In truth, I didn’t go about my experiment very scientifically. Though I expected that nothing would happen, I chose an I-Dose that would be compatible with my current state (tired and wanting to go to bed) just in case it actually worked. If I was really going to test I-Dosing out, what I should have done is tried a sedative I-Dose when I wasn’t tired (not sure when I can find that moment in my calendar), or purchased one of their stimulant I-Doses and tried it when I was tired—though I’m unlikely to give I-Doser money, because the objectification of women in their promotional material really rubs me the wrong way. In any case, by combining a (supposed?) simulated sedative with my preexisting exhaustion, I created a situation in which I didn’t know what I was looking for while also trying to differentiate between two experiences that might feel very similar to each other.

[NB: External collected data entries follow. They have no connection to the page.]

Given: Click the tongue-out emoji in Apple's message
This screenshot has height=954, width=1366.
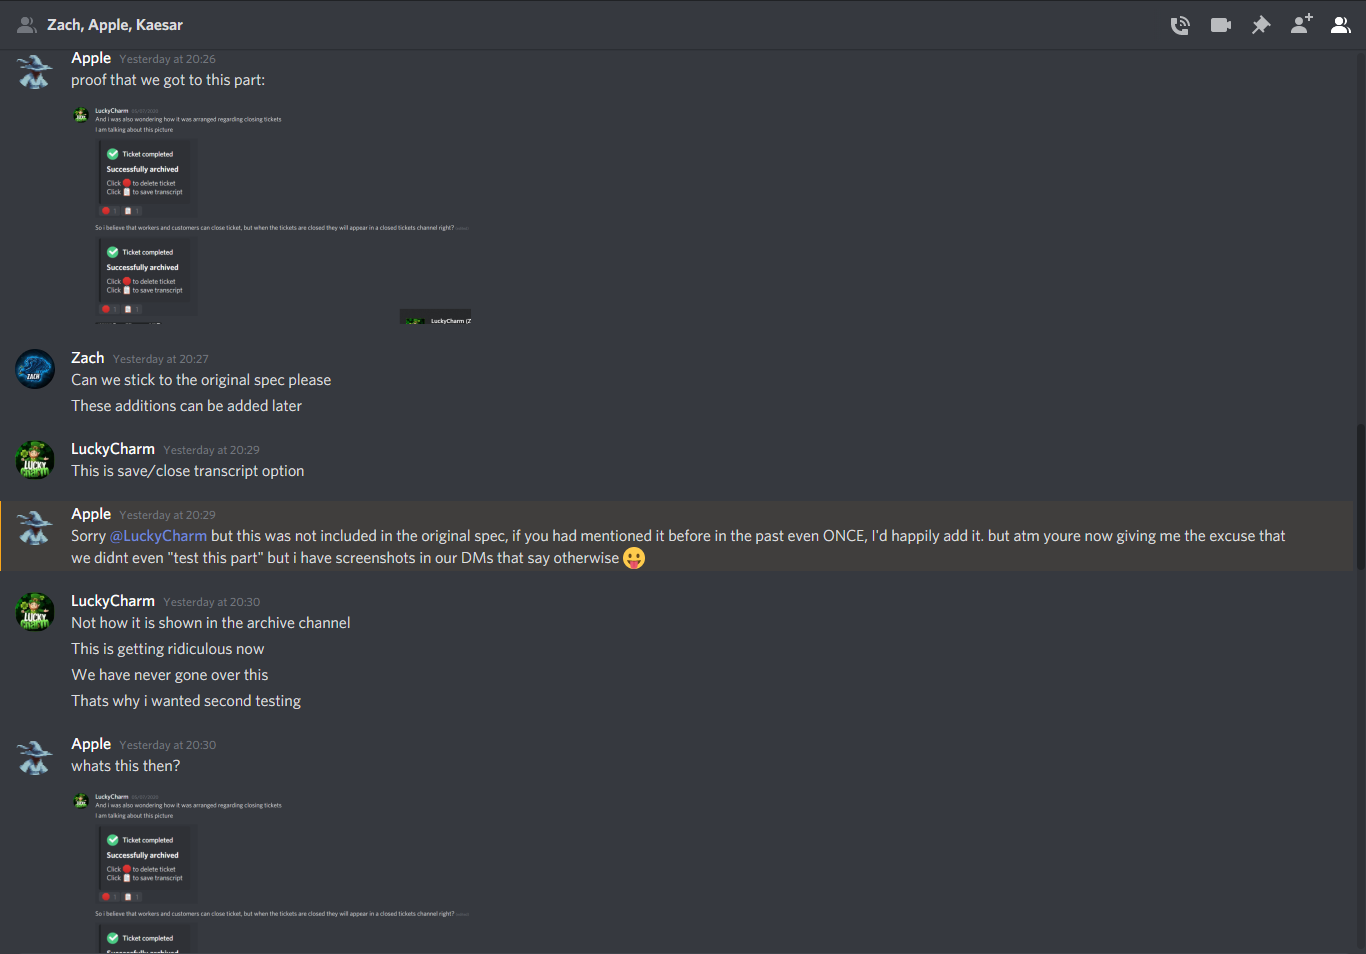Looking at the screenshot, I should [634, 558].
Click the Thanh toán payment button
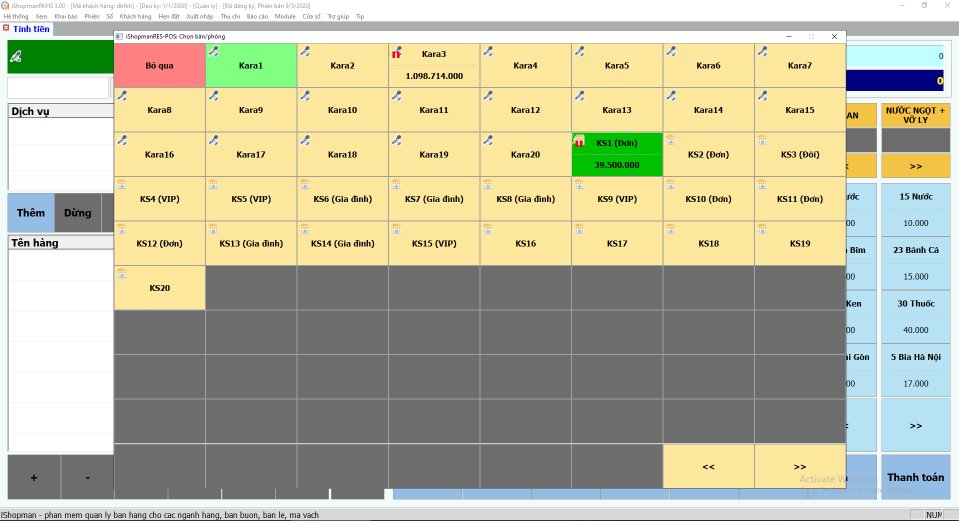This screenshot has height=521, width=959. (x=915, y=477)
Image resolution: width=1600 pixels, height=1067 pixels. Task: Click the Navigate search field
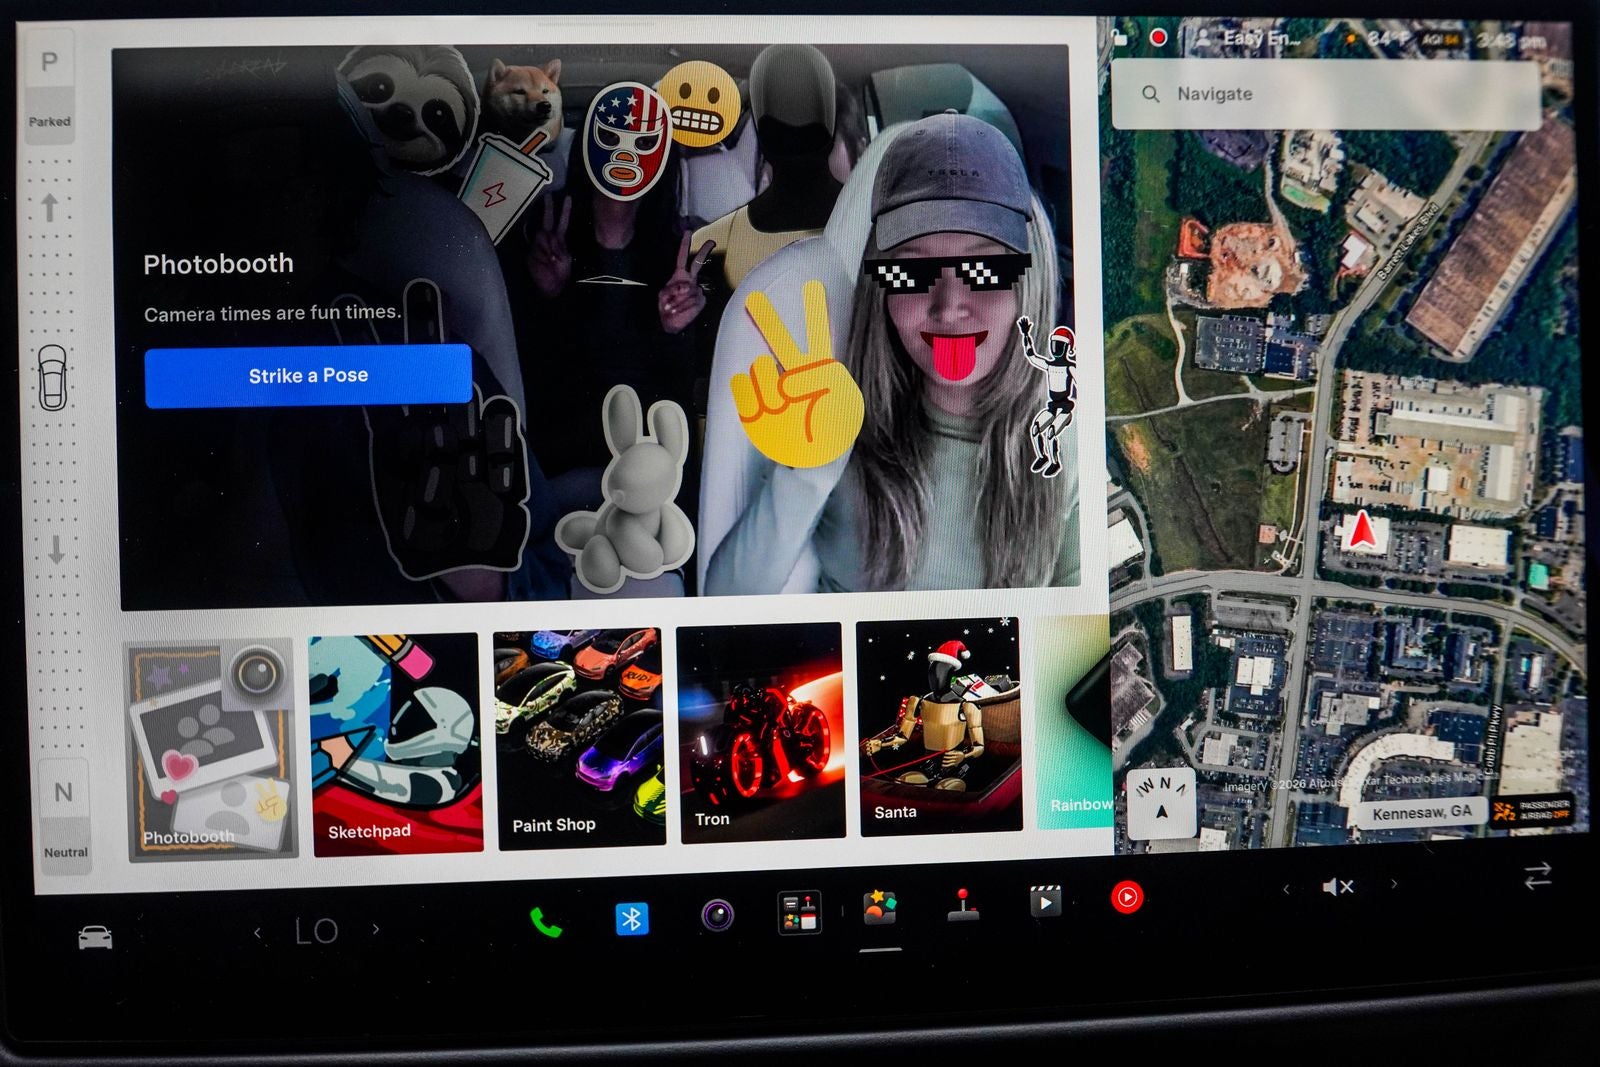[x=1325, y=94]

In conclusion, I have no real idea whether I-Dosing works or not. I’ll probably try it again at some point, and if I do so, I’ll probably try “administering the dose” in something closer to the way the site suggests (though with the headphones I already own). If I feel any effects a second time around, however, this will have as much—if not moreso—to do with the fact that I’ve now read some I-Dose user reports, and have a sense of what being I-Dosed is supposed to be like. Even if I never try I-Dosing again, reading those reports has brought me closer to becoming an I-Dose user.

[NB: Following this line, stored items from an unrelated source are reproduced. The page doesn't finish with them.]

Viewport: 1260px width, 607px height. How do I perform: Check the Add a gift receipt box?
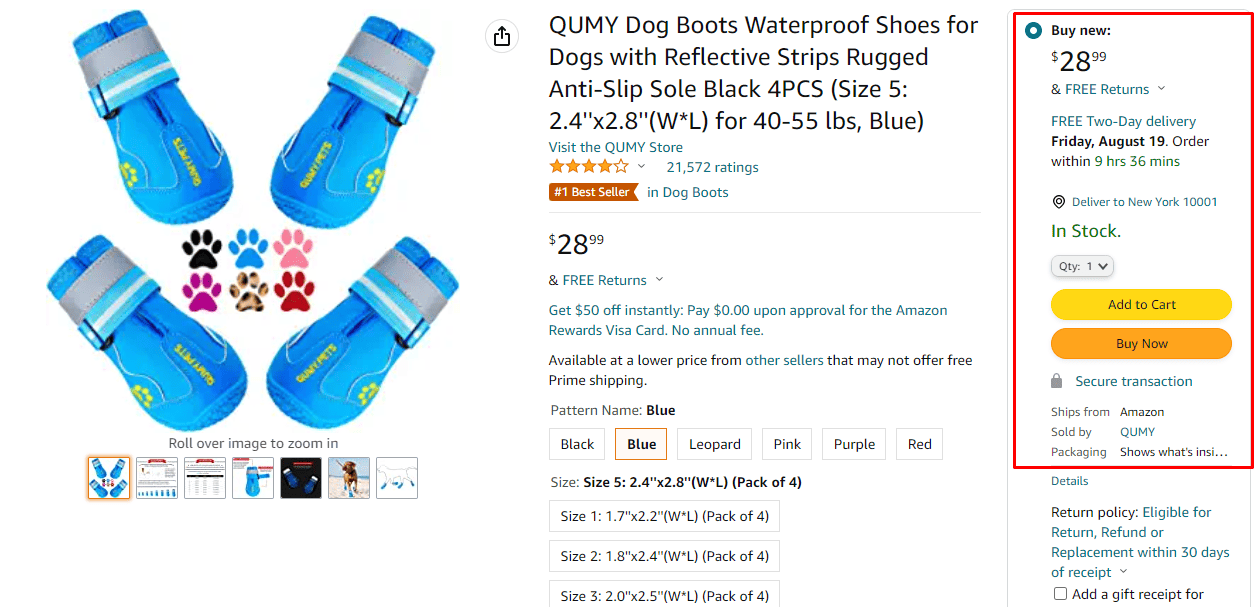pos(1060,594)
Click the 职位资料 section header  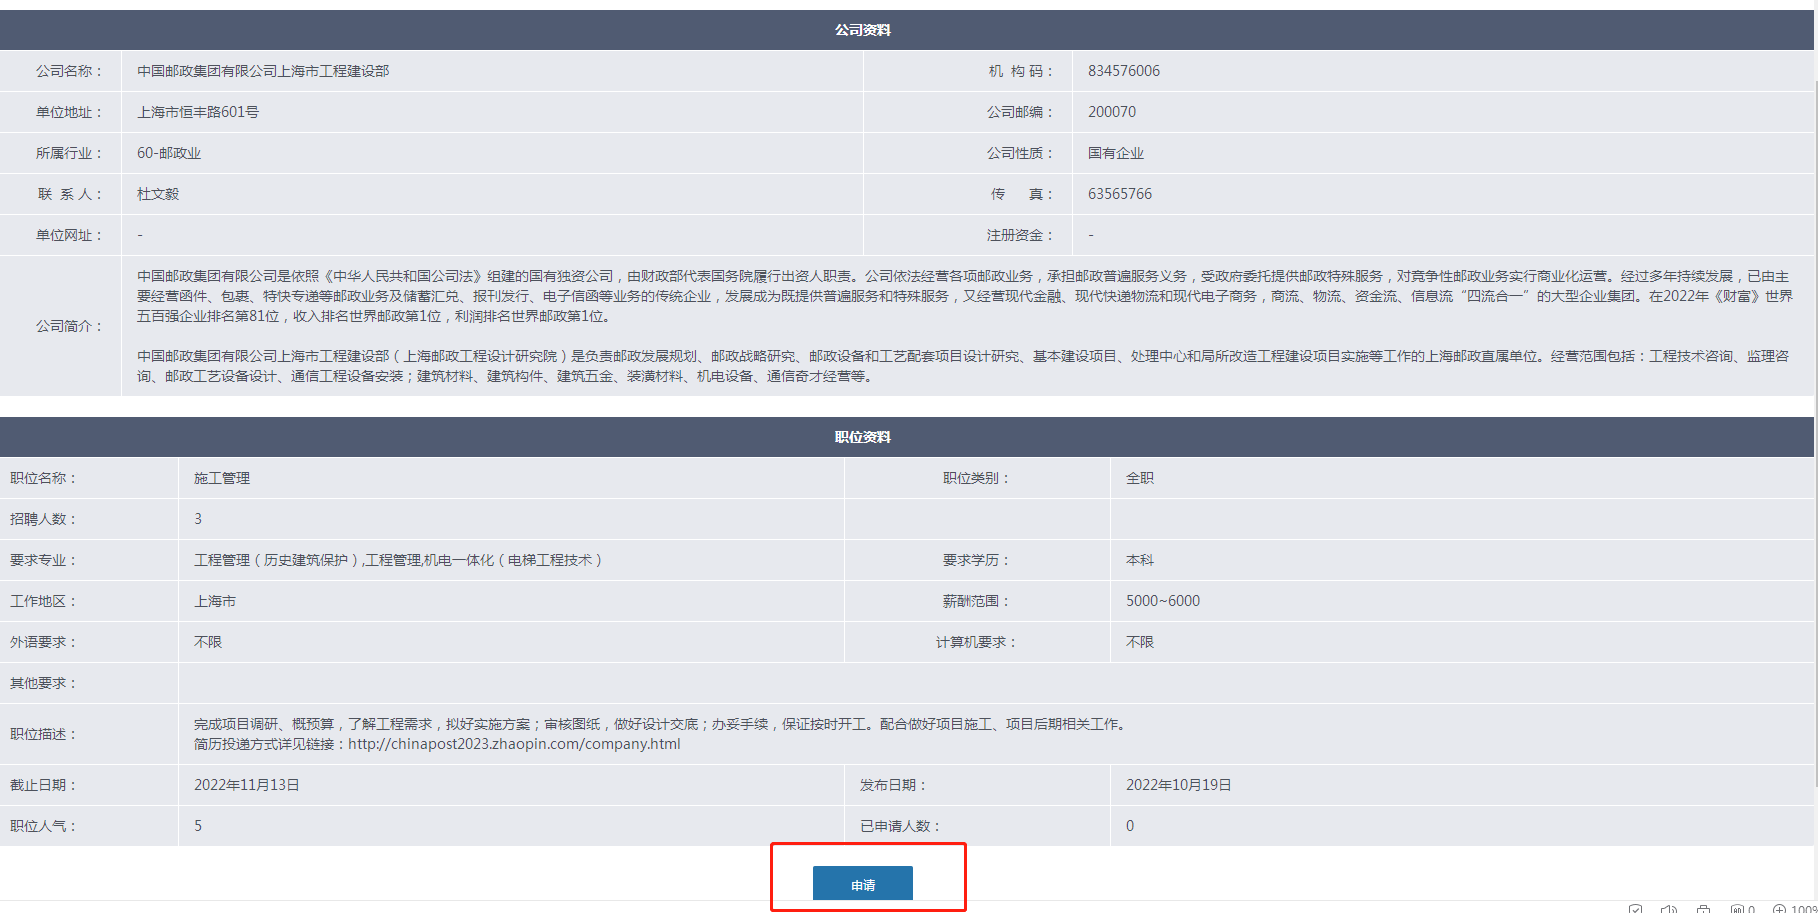[x=862, y=437]
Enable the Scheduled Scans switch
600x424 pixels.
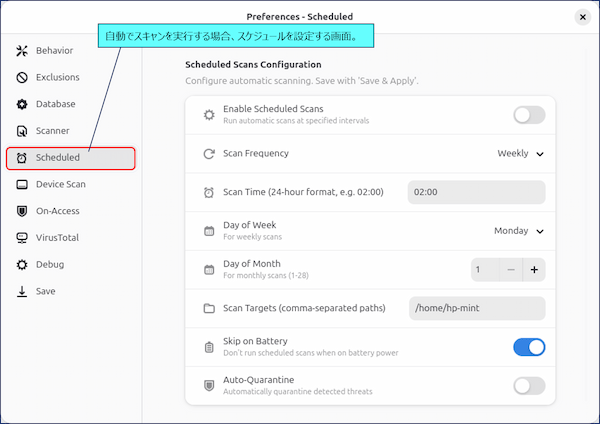[x=529, y=115]
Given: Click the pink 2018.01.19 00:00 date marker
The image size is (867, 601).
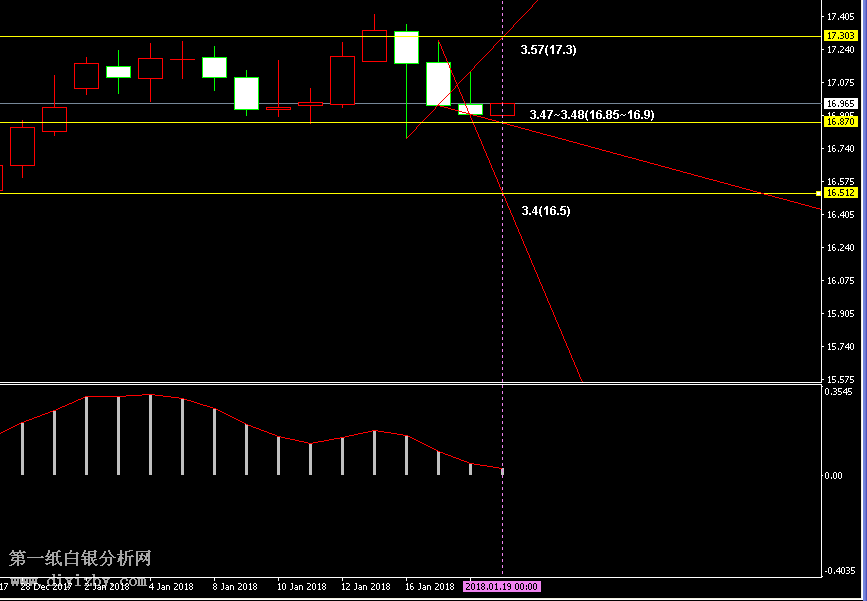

Whitney Erin Boesel may not be an I-Dose user, but she is a Twitter user. You can get a peek at her brain by following @phenatypical.
Woman wearing headphones image from http://www.i-doser.com/about.html
Woman holding cocktail glass full of pills image from I-Doser free trial:
“MultipleO” image from http://idosersoftware.com/index.php?main_page=index&cPath=6
Man wearing headphones image from http://www.i-doser.com/index.html
“Marijuana” image from http://idosersoftware.com/index.php?main_page=index&cPath=7&sort=20a&page=3
“Content” image from http://idosersoftware.com/index.php?main_page=index&cPath=2
[i] Moreover, if I was actually feeling effects, was I then “sedated”? Was my experience, if any, really a simulation? I went off down a Baudrillardian rabbit hole: if, for the purpose of argument, I started from the premise that recreational drug experiences are simulated experiences—I don’t actually believe that to be true, but it’s a thought experiment—could I make the case that I-Dose experiences are second or even third order simulacra? (And no, that’s not the I-Dose talking; I think like this anyway.)